At his own suggestion, Bethenod will assume responsibility for both the Paris and Venice sites “to ensure, first, that the rise of Paris won’t be the decline of Venice, and second that there wouldn’t be competition between the two spaces.” Programming will continue in the established vein: a mixture of thematic group shows and monographic exhibitions, all seen through the prism of the Collection. Where appropriate, shows may travel from Venice to Paris or vice versa.

Gilbert & George, “Dancing with Myself,” installation view at Punta della Dogana, 2018, © Palazzo Grassi, photography by Matteo De Fina.

François Pinault turned to Venice 13 years ago after plans to open a Paris site in a former Renault factory on the Île Seguin were abandoned after a long series of hitches. Despite this, Bethenod insists that the longed-for achievement of a Paris space should be viewed as “an expansion.” That is, there are no plans to withdraw from Venice.

Fighting Talk

Asked how the Fondation Louis Vuitton planned to distinguish itself within an increasingly crowded field in Paris, its artistic director, Suzanne Pagé, said that the Gehry building—“the first work of art of the foundation”—would continue to be a draw in and of itself. She expounded the Foundation’s international vision (recent shows have been dedicated both to art from China and Africa), and their preference for showing “very contemporary art” in the context of modern works: “It’s essential to remember that art comes from art comes from art comes from art.”

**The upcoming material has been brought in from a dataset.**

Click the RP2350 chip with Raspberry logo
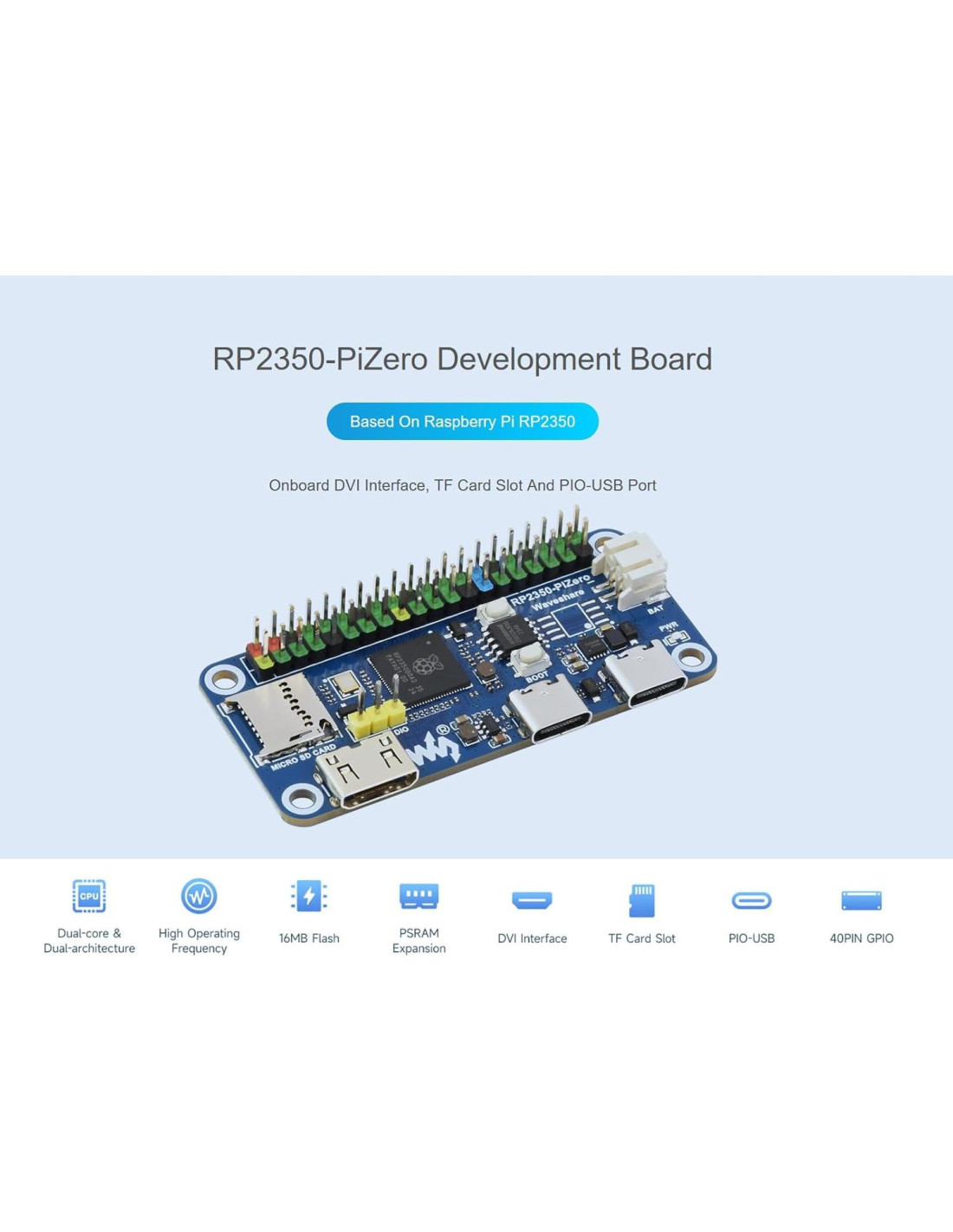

More pointedly, Pagé noted: “First thing—we never sell works, never […] Here we are a museum: we have a public responsibility and we have responsibility to the artists. We buy, we never sell.”

As a recent long-format piece on the intermingling of François Pinault’s art and business interests in the French business weekly Challenges outlined, no such restrictions extend to the Pinault Collection, despite it often, and erroneously, being referred to as a foundation.

Exciting times lay ahead in Paris, and, one senses, not a little competitive spirit. One hopes the winner, ultimately, will be the city’s art-loving public.

“In Tune With the World” runs from April 11–August 27 at the Fondation Louis Vuitton, Paris.

“Dancing with Myself” runs from April 8–December 16 at the Punta della Dogana, Venice.

“Albert Oehlen: Cows by the Water” runs from April 8–January 6, 2019 at the Palazzo Grassi, Venice.